Rieccoli in azione. Sono legati a una famiglia di narotrafficanti ben radicata nella zona del Pallonetto di Santa Lucia, il cui destino giudiziario è strettamente collegato al clan Elia. Si sono mossi alla fine di agosto, forti di una buona dose di impunità percepita, di fronte alla mancanza di interventi (almeno per ora), in materia di ordine pubblico. Hanno agito in due direzioni. Da un lato hanno violato i sigilli, provando a prendere possesso di locali del Comune, da tempo non assegnati. Dall’altro hanno provato ad imporre le proprie regole nei confronti di quanti - legittimamente - da tempo vivono all’interno del complesso comunale. 

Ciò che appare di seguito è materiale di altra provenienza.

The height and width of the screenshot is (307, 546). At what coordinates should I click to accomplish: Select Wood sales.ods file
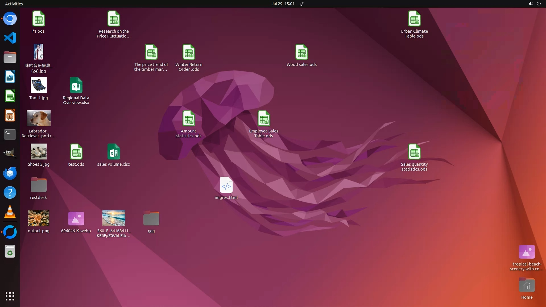click(301, 52)
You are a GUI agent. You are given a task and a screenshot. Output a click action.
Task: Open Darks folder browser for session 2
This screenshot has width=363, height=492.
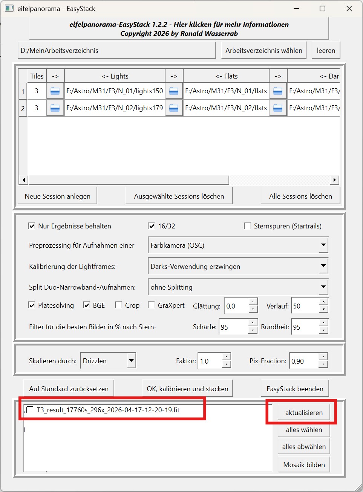coord(278,108)
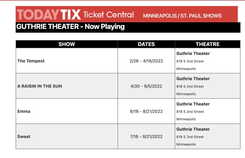Open the Sweat show listing
245x158 pixels.
click(x=24, y=137)
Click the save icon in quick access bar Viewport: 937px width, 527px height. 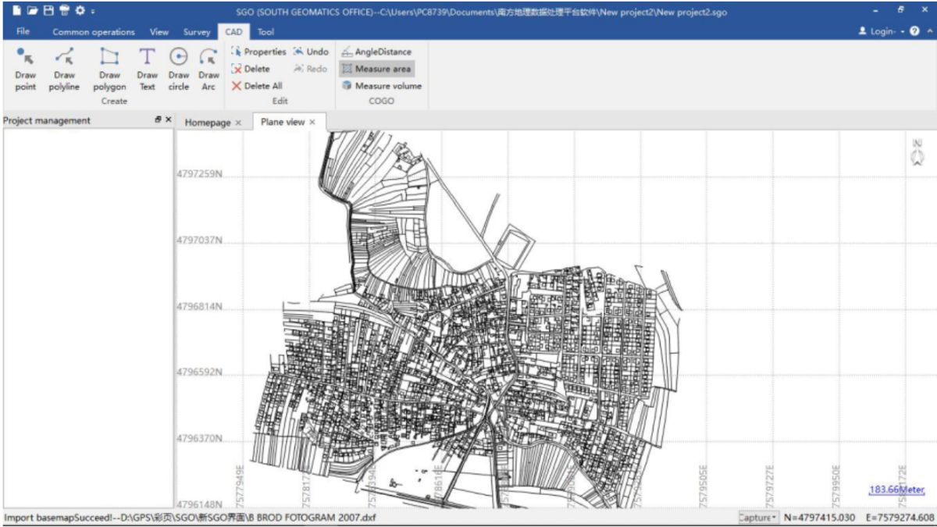48,11
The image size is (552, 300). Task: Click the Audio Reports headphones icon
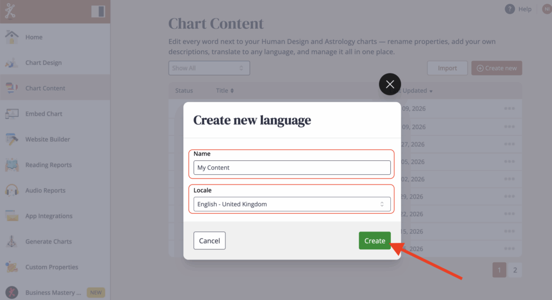(x=12, y=190)
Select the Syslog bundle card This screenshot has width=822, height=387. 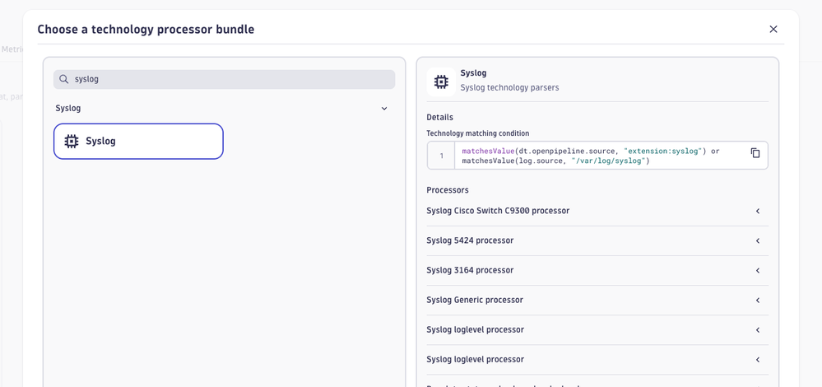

Chiaro il passaparola: «Se non ve ne andate da qui, se non lasciate la casa, noi ce la prendiamo lo stesso... sapete che abbiamo la possibilità di farlo». Stando a quanto emerso fino a questo momento, alcuni residenti storici sarebbero stati avvicinati in modo bonario, con una proposta di vendita, che poi ha fatto da preludio ad un’azione di forza. Sulle prime offrono soldi per lasciare l’abitazione, poi - di fronte a un dieniego scontato -, arrivano parole cariche di arroganza, fino a diventare minacciose. In azione il boss dei narcos locali, uno di quelli che ha costruito una sorta di fortuna familiare grazie alle bustine di cocaina impacchettate tra i vicoli del Pallonetto di Santa Lucia. Ora è tornato alla carica sulle occupazioni abusive. Stando a quanto emerso fino a questo momento, i suoi uomini sono quelli che hanno cacciato la docente in pensione, con una vera e propria azione di forza. 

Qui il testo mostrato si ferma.